Learn an important lesson. Lay down all covering shingle rows before screwing down the roof cap. The shingles will be more-strongly retained including fullest engagement of tar strips. Let the cap not be tucked under shingles anywhere if that is how it works out. Remember, the cap is only a rain cover.







What, really, is needed in a roof cap?

code requirements for ducting a bath fan through a roof

Google AI Overview: 

when ducting a bathroom fan through a roof, the primary requirement is to exhaust the air directly outdoors, not into the attic or any other interior space, meaning the duct must be routed to the exterior of the building and terminate on the roof, with the fan capacity (being met).

There is reference to International Residential Code (IRC) Chapter 15, Exhaust Systems.


code requirements for ducting a kitchen fan through a roof

Google AI Overview:

According to most building codes, when ducting a kitchen fan through a roof, the exhaust duct must terminate at least 12 inches above the roof surface, with some regions requiring even greater heights to prevent snow buildup, and the ductwork should be positioned at least 18 inches away from the roof surface where it attaches to the fan; the fan discharge itself should be at least 40 inches away from the roof surface.

This is surprising in the matter of elevation at discharge!   And, never met in my discoveries. Who offers such a discharge path above the roof? It seems to be concern about flame in a grease fire, or discharge burial under snow.

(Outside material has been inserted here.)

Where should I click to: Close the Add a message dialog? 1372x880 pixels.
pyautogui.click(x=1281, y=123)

I find nothing offered, in this Google search: image: 12" tall kitchen exhaust roof cap

Smarter now, I could replace the squat Famco cap with this: 

Goose Neck Exhaust Roof Vent – Painted Famco, $99.95. 


The lesser flow resistance makes sense. Nibble out the stem and flapper, or convince Famco to offer separate cap without stem, and flappered penetration adapter.

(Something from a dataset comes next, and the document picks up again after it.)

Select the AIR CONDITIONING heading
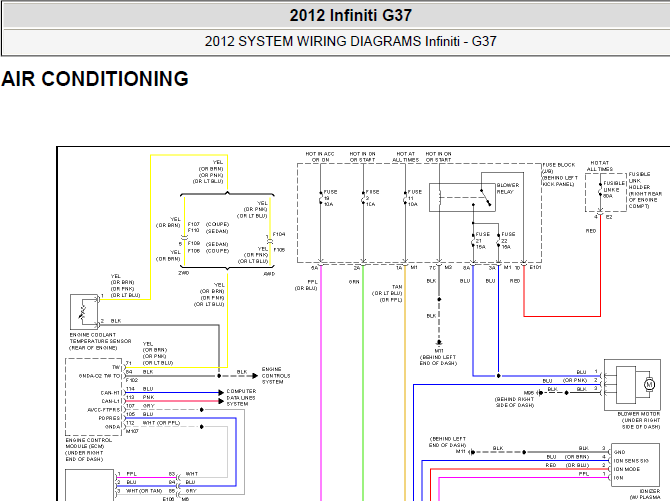Image resolution: width=670 pixels, height=501 pixels. coord(95,79)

Want the elevated discharge for a bath fan too, to tolerate snow.




Let even a not-ducted attic ventilation high vent be only a rain cover. Where placement is set with a penetration adapter, avoid misalignment of the sheathing cut and the cap.


Now move on to report an incident that inspires this post:

Violence against bath fan ducts in my row home residence, July 17, 2024!

In this job photo album, I share the awful and typical conditions of fans and ducting that I found and fixed in a now-pretty and useful attic.


On July 17, 2024, the two bath fan roof caps were ripped off, leaving broken ducts to dump moist air into the attic, blackening the roof sheathing.

We were not consulted We were not informed.

New steel caps with manually-crimped stems were left to again defy roofers, at the next roofing replacement, if we were smart enough to reattach the ducts..







10/30/2024

The steel ducts with new elbows are again screwed and taped to roof cap sterms.

See that this space directly off the wonderful attic ladder is the convenient repository of long ducts and other sheet metal I keep in reserve for my unique A-rated business of Attic Access.






With this post and that album, please understand that a roofing company is not the superior owner of well-performing bath fan ducts, entitled to demolish them for no apparent reason and without notice. The roofing company of this incident is the same as that which installed a penetration adapter under my instruction in 2016.


 3/13/2016

This intermittent leak with a wind-driven siphon, in my home, was repaired in November 2011, by an understanding and highly reputable roofer under my instruction. The repair was properly requested through my HOA management, employing their established contractor.






 1/10/2025 Follow-Up

The cure I organized was in placing an 8" spun-aluminum penetration adapter another layer down under shingles, which would permit lowering the cap for better alignment with the sheathing cut, and placement of "shingle bridges" as needed.

The repair worked although the roofer made no attempt to better center the cap and penetration adapter upon the roof cut.





These were the plans

























































Despite this cooperative experience, I could not interest tthe roofing company to employ penetration adapters as a beta user for the convincing of a roof cap manufacturer. The roofing company did not appreciate the great need of adapters for ducted vents, where roofers could remain agnostic of attic work.